Suzette was surprised Madame could not smell the peaches hidden in the pantry. Their aroma still lingered in the air of the cookhouse, competing with the sharp yeast smell of the starter sponge for cala they had concocted the night before, holding the promise of the rice fritters to come. She had peeled the potatoes for her mother and had been careful to watch how Elisabeth combined the boiled potatoes, cornmeal, flour, and cooking soda and left it in the night air to ferment before mixing in the boiled rice to make the sponge. Just before mealtime would come the flour, eggs, butter, and milk, the stiff batter to beat, the dropping of the calas by the spoonful onto the blistering skillet.

"I give you my permission to go to the smokehouse after breakfast and get the ham and one jar of preserves," Madame said with a slight nod of her head.

"Yes'm."

Madame Françoise walked a few steps toward the doorway and then turned back. Her tone had a scolding edge.

"You used far too much sugar in your last peach cobbler, Elisabeth, and Monsieur Derbanne got an upset stomach. Use less sugar this time."

"Yes'm."

The last time Suzette had served her mother's peach cobbler, she had spent half of that night cleaning up after Louis Derbanne. Elisabeth herself had told Suzette that M'sieu was ill because he had drunk too much bourbon. Her mother had done nothing wrong.

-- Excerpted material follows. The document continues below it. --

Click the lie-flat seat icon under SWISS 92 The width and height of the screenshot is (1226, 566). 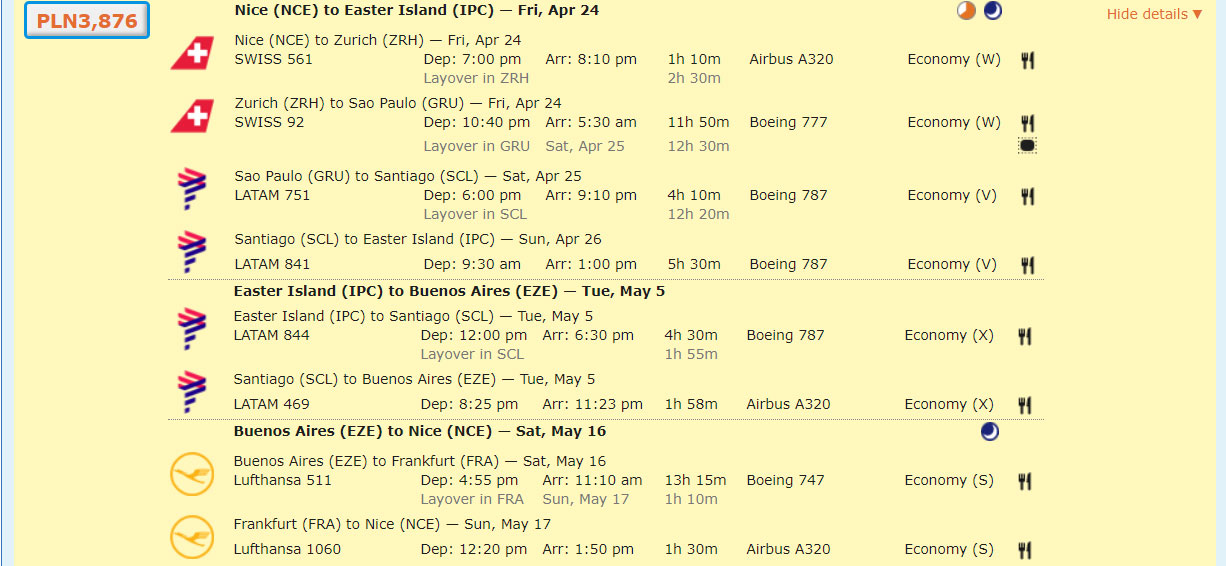1027,146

Suzette stood to her full height, the butter paddle still in her hands.

"Madame," she said eagerly to Françoise Derbanne, "it was the bourbon that made him sick, not the sugar."

Suzette's words fell into the damp, dead air and hung there. Each of the three stood rooted in the cookhouse, the white woman's lips reducing to an astonished slim line, the black woman's face turning in on itself, her eyes closing briefly, and the suddenly uncertain little cocoa-colored girl letting her arms fall limply to her side. A fly buzzed sluggishly toward the open doorway.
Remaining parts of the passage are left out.